- EXERCISE
Start at the line with "Instruction: Toggle the" and print every line through the end of the material below. Keep it exact and free of pictures.

- RECORDS TO USE
#####
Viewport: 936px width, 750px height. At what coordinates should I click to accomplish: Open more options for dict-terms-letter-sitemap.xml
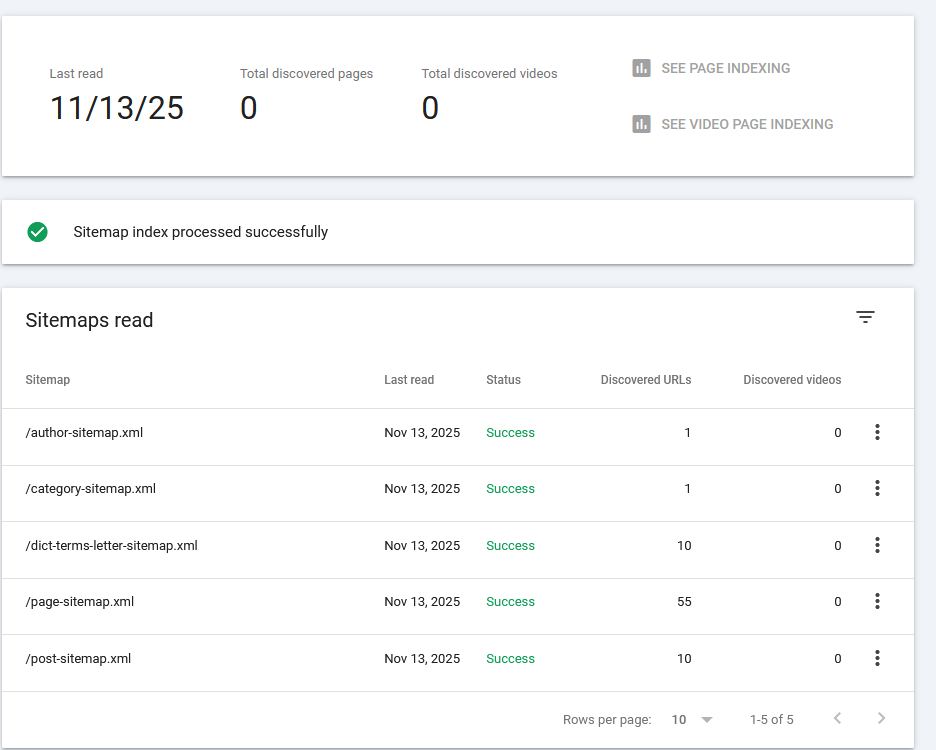point(877,545)
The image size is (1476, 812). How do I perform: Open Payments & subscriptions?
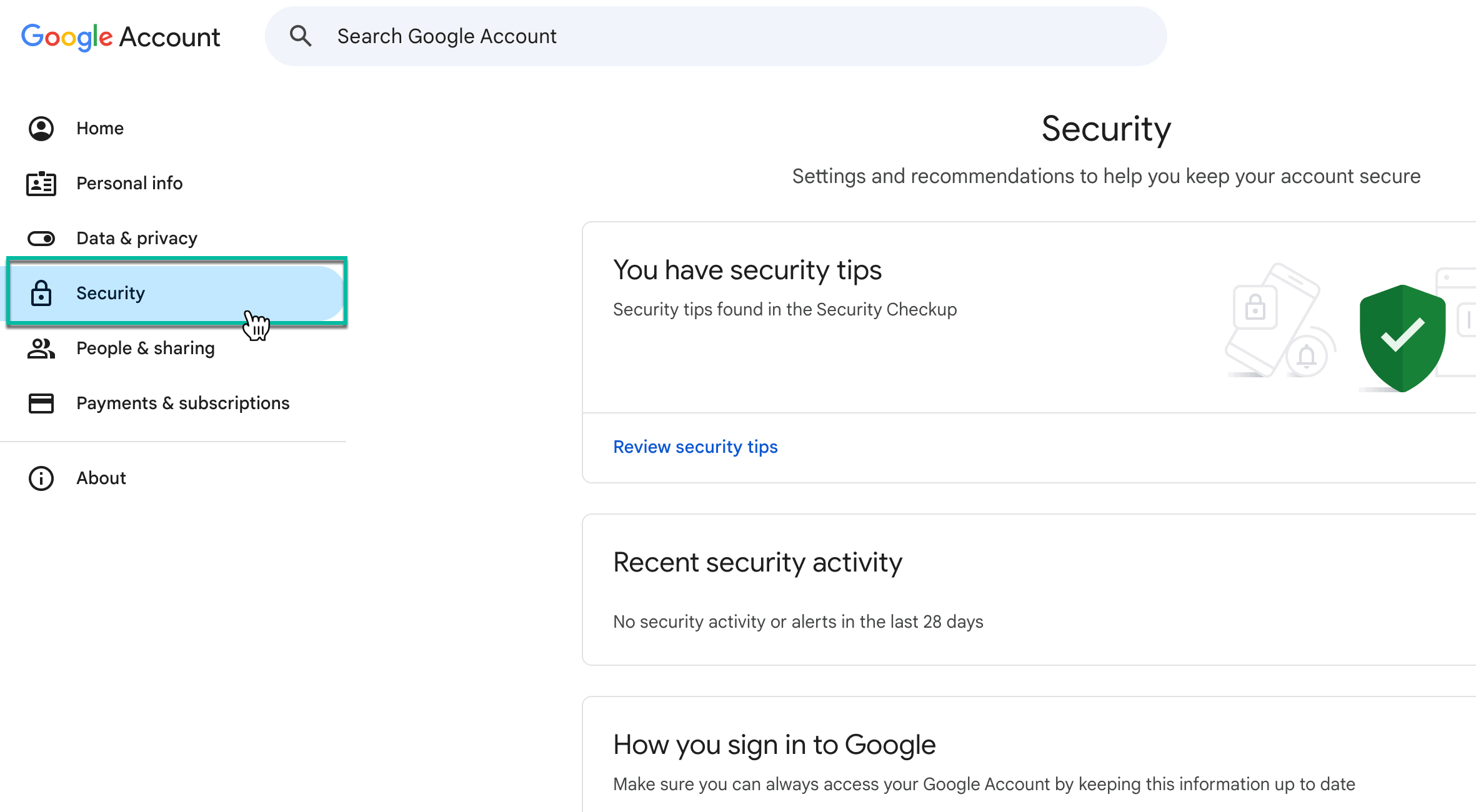coord(182,403)
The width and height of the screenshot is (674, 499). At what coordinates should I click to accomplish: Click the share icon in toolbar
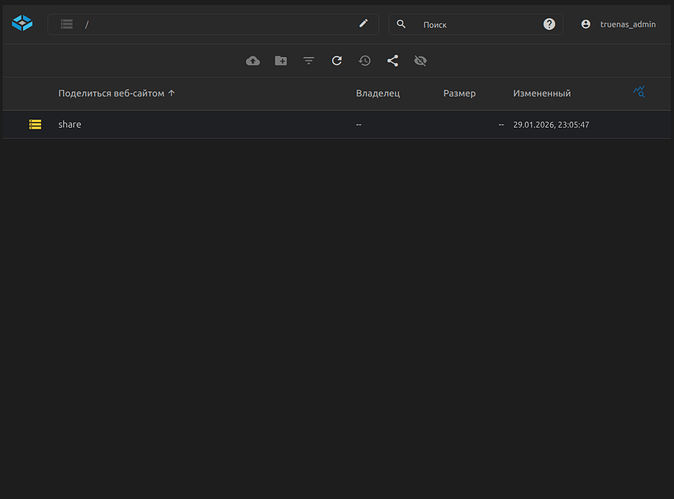click(393, 61)
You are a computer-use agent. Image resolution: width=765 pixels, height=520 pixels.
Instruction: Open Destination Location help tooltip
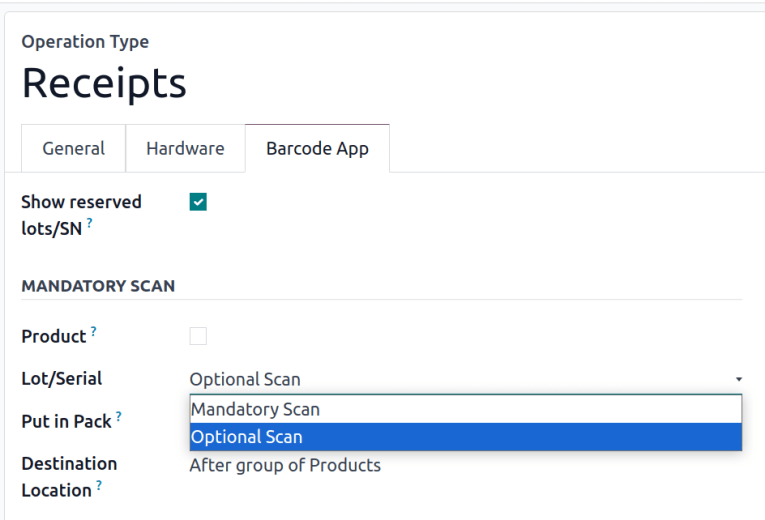pos(100,485)

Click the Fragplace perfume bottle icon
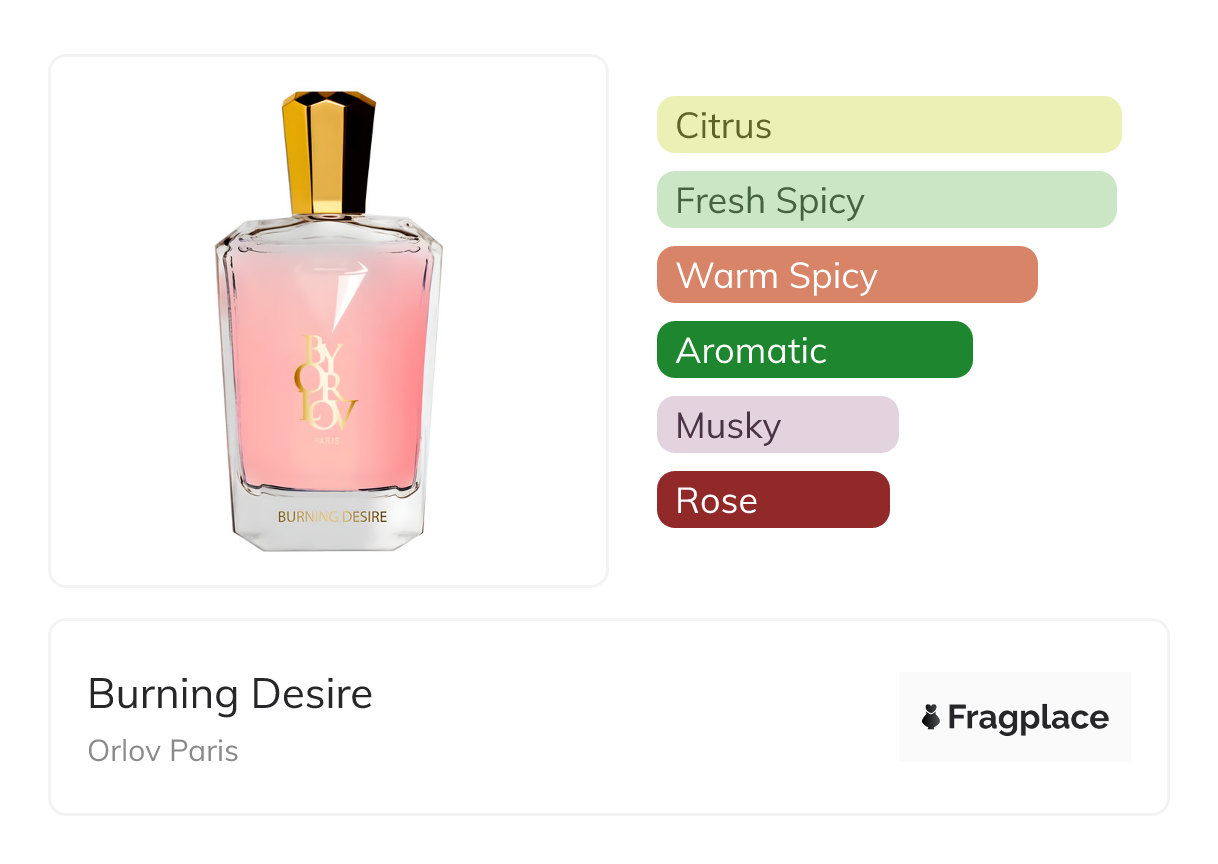tap(931, 717)
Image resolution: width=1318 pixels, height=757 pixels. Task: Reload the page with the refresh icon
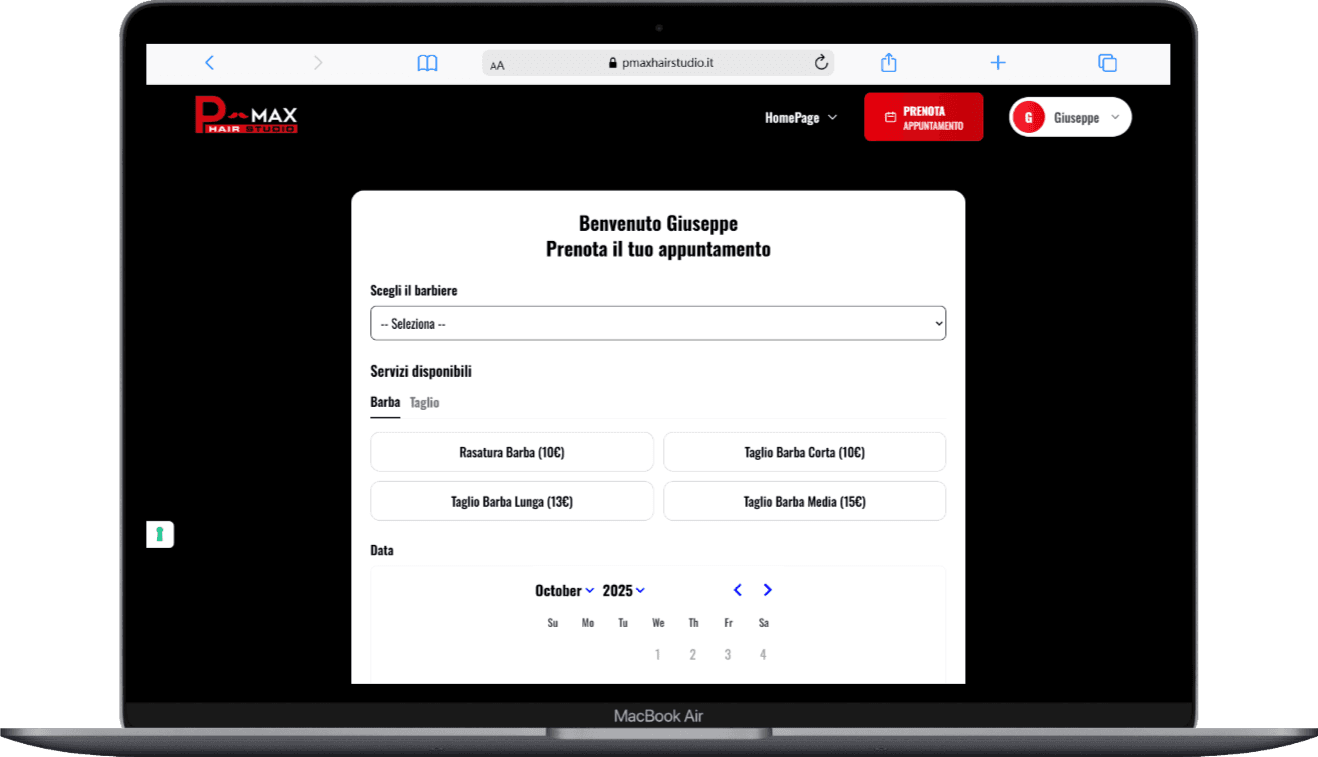pyautogui.click(x=821, y=63)
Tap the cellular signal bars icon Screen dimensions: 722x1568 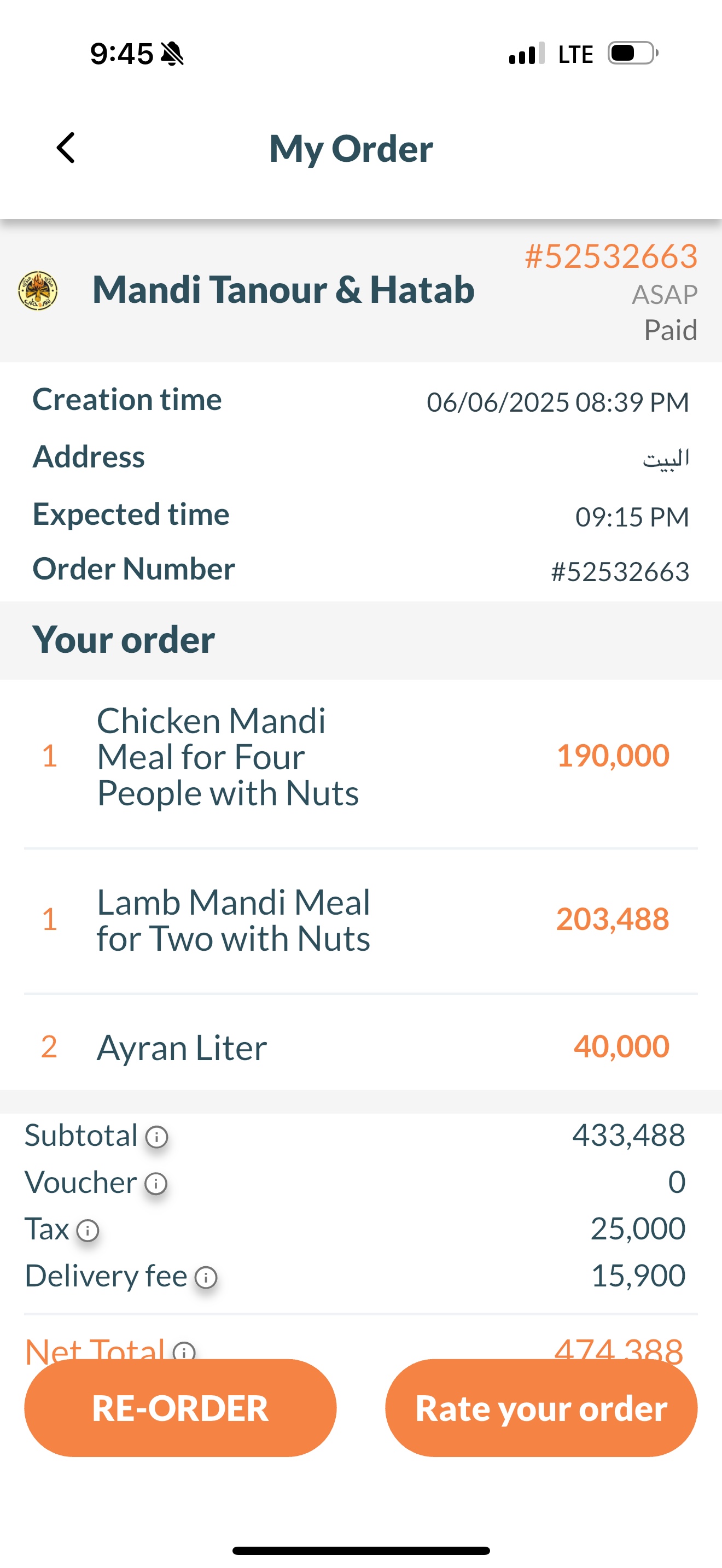pos(526,54)
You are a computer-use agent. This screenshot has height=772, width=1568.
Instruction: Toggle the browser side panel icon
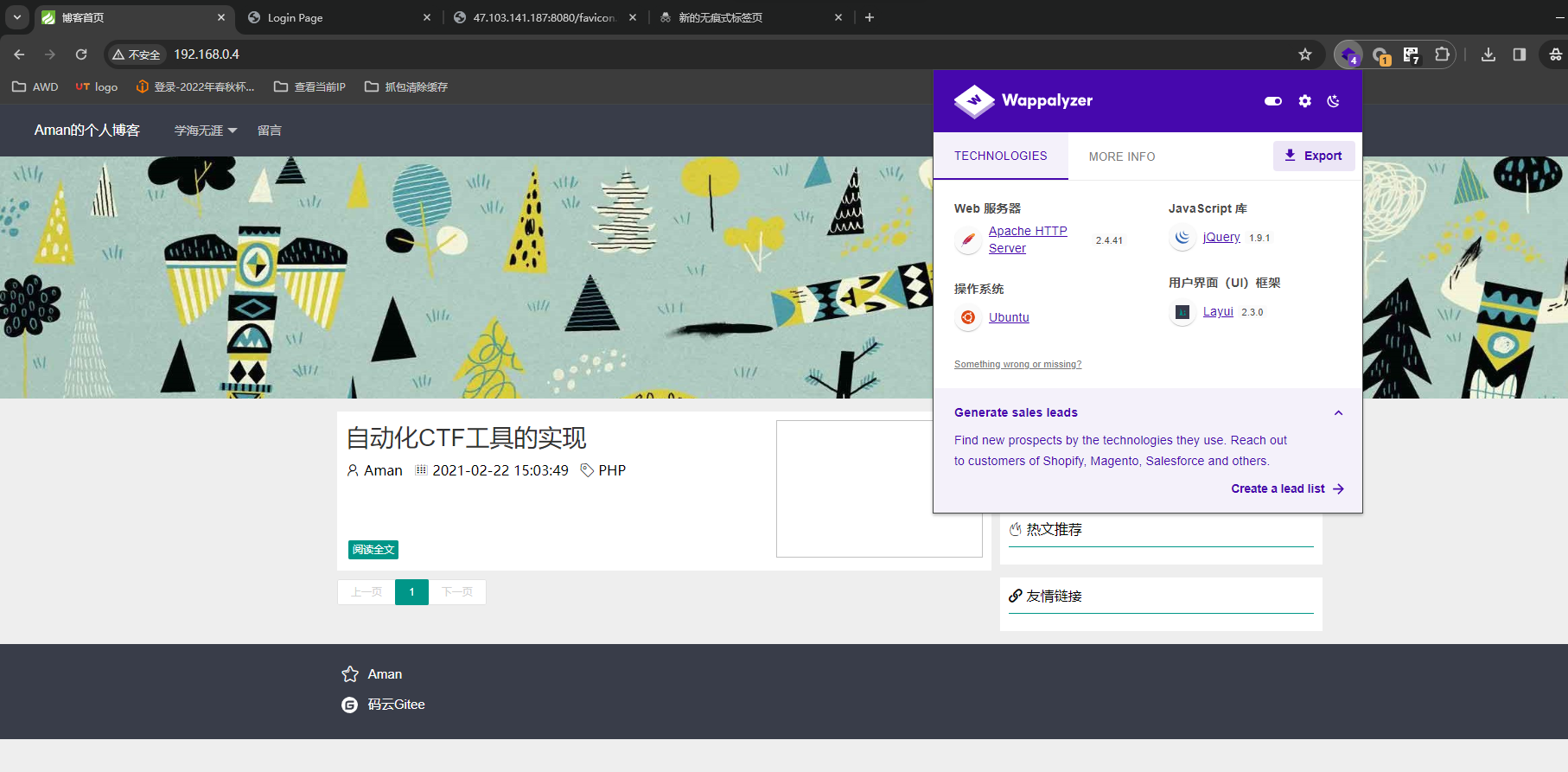coord(1520,54)
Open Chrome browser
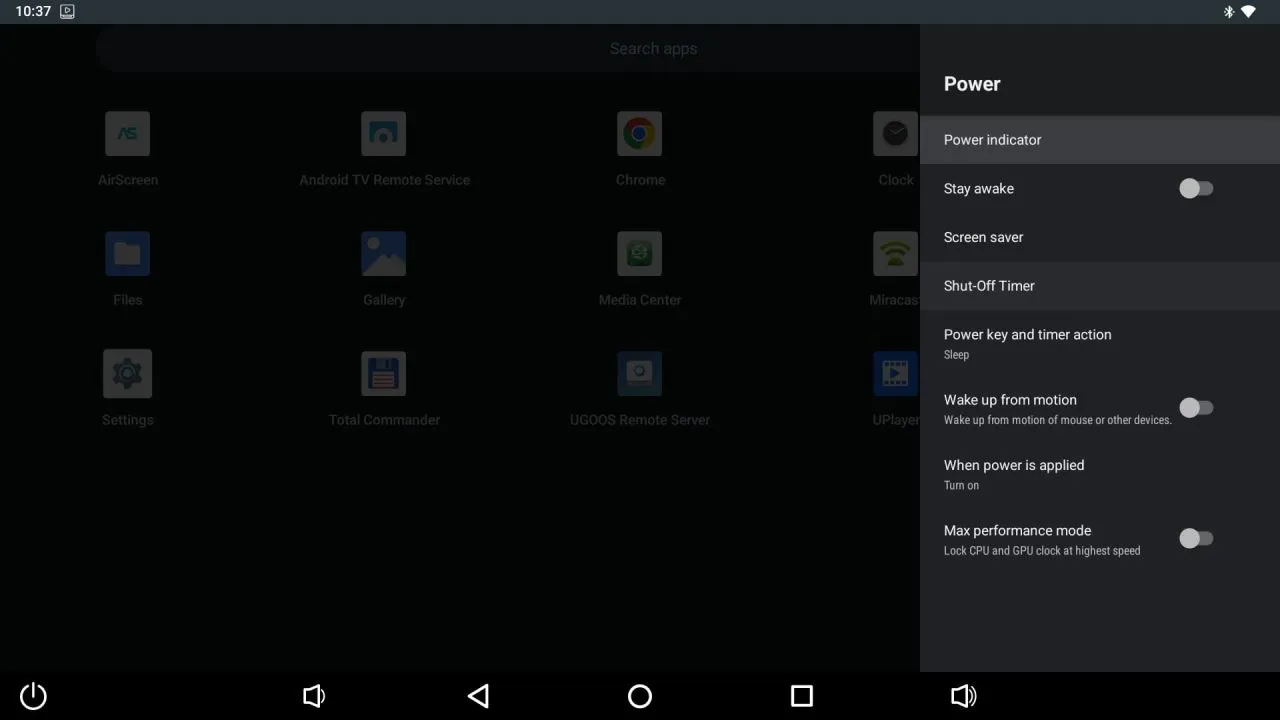The image size is (1280, 720). [x=639, y=133]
#####
- SOLUTION FOR THIS PROBLEM
Instruction: Toggle the browser side panel icon
coord(1520,54)
Open Chrome browser
The image size is (1280, 720). [x=639, y=133]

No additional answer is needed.